Proof? By reducing to absurdity? Assuming that point N is not a * * * line, take two points A and B to connect AB, at least one point is not on AB straight line or its extension line, point X 1 is not on AB straight line or its extension line, and it is connected with X1A. The topic must be a little X2 on AX 1 straight line or its extension line, connecting X2B, and point X3 is on X2B straight line or its extension line. Otherwise, the straight line X 1X2 coincides with the straight line X2X3, and the points A and B coincide, which is impossible. Similarly, if X3A is connected, there must be a point X4 on the X3A straight line or its extension line, obviously X4 and X3 cannot coincide. If X4B is reconnected, there must be a point X5 on the X4B straight line or its extension line, and X5 cannot coincide with X 1. If we continue to do this, we will get X6 and X7. X3, X4, ..., Look at the picture, the number of points given in the question is limited, resulting in contradictions. Therefore, it is assumed that the line of n points is not established, and the proof of absurdity is completed.
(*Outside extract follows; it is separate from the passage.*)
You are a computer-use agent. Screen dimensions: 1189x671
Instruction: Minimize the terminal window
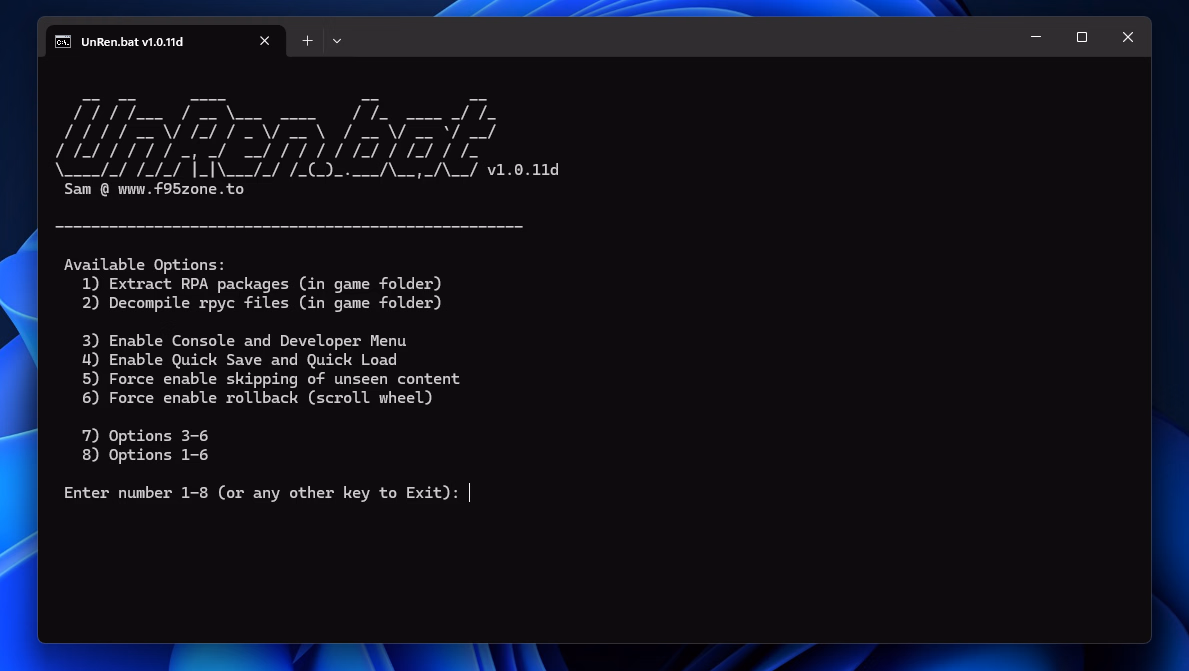point(1036,37)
This question is obviously wrong. When n= 1, for any prime number p, 2 p+3 p? = a n, such as p=2,? 2 p+3 p = 13 1, in which case a= 13. If the original problem is changed to 2 p+3 p, it is not equal to a p, which happens to be a special case of Fermat's last theorem.
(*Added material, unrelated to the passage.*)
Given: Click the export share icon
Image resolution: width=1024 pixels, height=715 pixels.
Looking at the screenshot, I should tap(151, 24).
It is proved that the proposition "for any prime number P, there is no integer A, which makes 2 p+3 p equal to a p".
Proof? When p is an even prime number p=2, 2 P+3 P = 13. Obviously, 13 is not a square number, so when p=2, the proposition holds. When p is an odd prime number, it can be proved by reduction to absurdity, assuming that there is an integer a.
2 p+3 p = a p, then a p-3 p = 2 p, (a-3) (a (p-1)+3a (p-2)+…+3 (p-1). P is an integer. Then a = 2 k+3, so
(2 k+3) p-3 p = 2 p, which is derived from the binomial formula of the left 1
(2^k)^p+p(2^k)^(p- 1)*3+…+p3^(p- 1)*(2^k)=2^p
The common factor of both sides is 2 k, (2k) (p-1)+p (2k) (p-2) * 3+…+P3 (p-1) = 2 (p-k).
Obviously, the right side of the above formula is even and the left side is odd, which is contradictory, so the proposition also holds when P is an odd prime number.